Mike zzz · · Unknown Hometown · Joined Jun 2021 · Points: 0
JCM wrote:

I'm just responding to what the OP described -the person they encountered kept the rope up her whole session (however long that was - presumably much of the climbing day) and then s discouraged OP from trying it again. That's not cool.

This happened to me not too long ago. A 2 pitch mp I wanted to do. When I arrived a couple where setting up to climb it. It was a 5.9/5.8 climb. So I went off to climb other stuff, come back a couple hours later and they had made it half way up the first pitch. Person A would climb to one bolt, put in a draw, lower, person B would climb to the next bolt, put in a draw, lower. Rinse, repeat, because neither of them where able to lead two bolts at a time and ever single move was a crux. Did a climb beside them and I hear Person A at the next bolt say "I forgot to bring a quick draw". 

At the end of the day when I left, they where still on the route.

Ry C · · Pacific Northwest · Joined Oct 2018 · Points: 0
James Riverawrote:

How does one lead a route without difficulty but no send? 

Ego.

Tradiban · · 951-527-7959 · Joined Jul 2020 · Points: 212
Rita Shhhwrote:

Recently, I went to a sport climbing crag that has only a handful of routes. Upon arriving, I noticed someone was half way up the route, which I specifically wanted to try, and was obviously struggling since she was stick clipping her way up through the "difficult" moves. When my partner and I finally arrived, I asked if it would be ok if I could climb on the route. She agreed but with the condition that her rope be on top rope. So my second question was whether then I could climb on HER rope.

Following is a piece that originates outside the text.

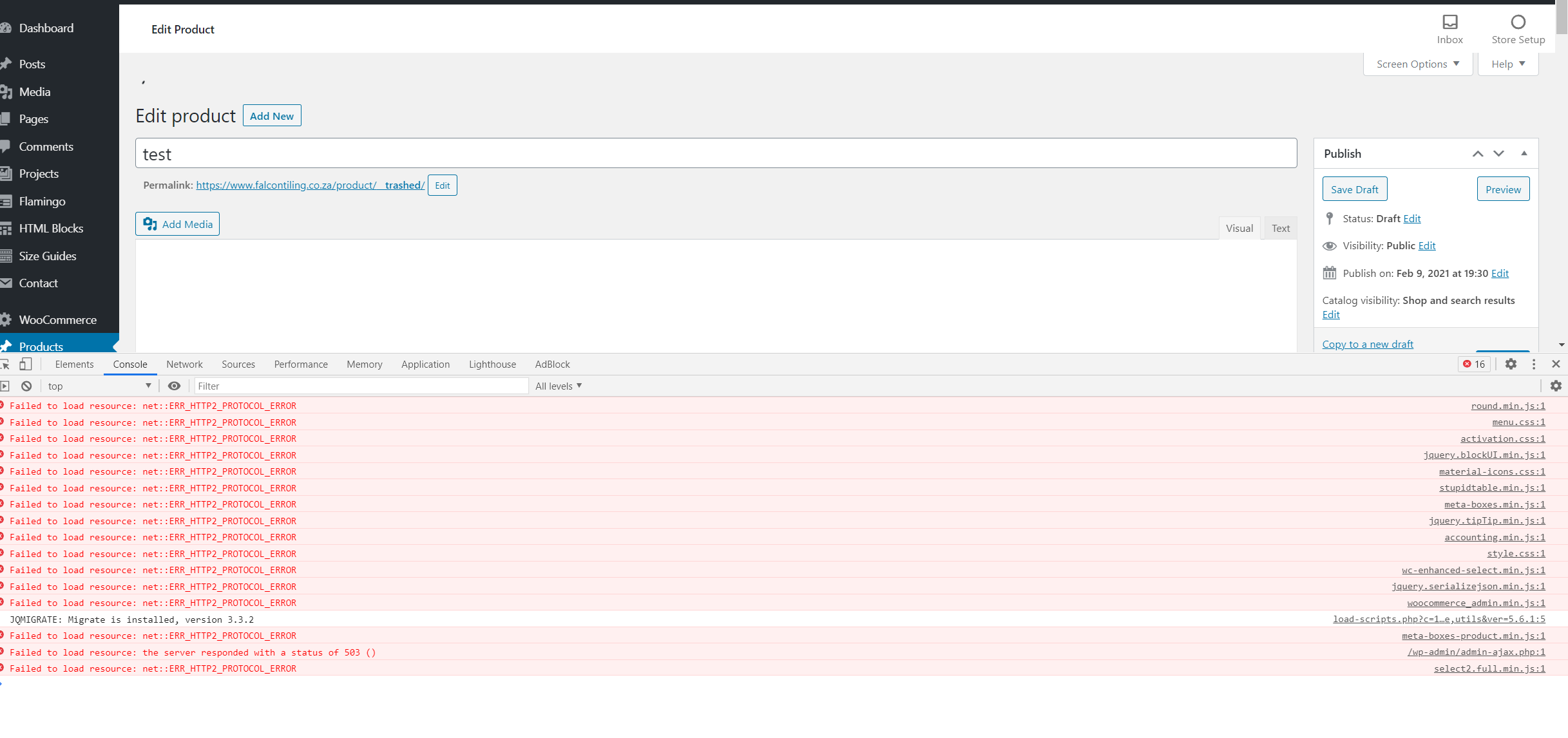
Task: Switch editor to Text mode
Action: point(1280,229)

I sensed that she was uncomfortable with that which is understandable, and so I just proceeded to tie into my own rope and lead the route- I lead it without difficulty but no send. Afterwards, my partner had to second, even though he wanted to lead it too, but we decided it was best for my partner to TR and trail the lady's rope so she can have her rope on TR. I'll admit it was super annoying. She kept her rope on the route for the rest of her session and continued to struggle on the route. The situation deterred me from wanting to try again for the redpoint because I didn't want to deal with all the shenanigans again.

So my question is what is the etiquette for this scenario? Who has the right of way: the person who's draws are on the route or the person who can lead the route or other and how do you communicate this or does it even have to be?! I feel like it's common sense to let a climber use your rope if you want it on top rope so bad. Thoughts?

Share all gear absolutely and after 3 falls/hangs you're done.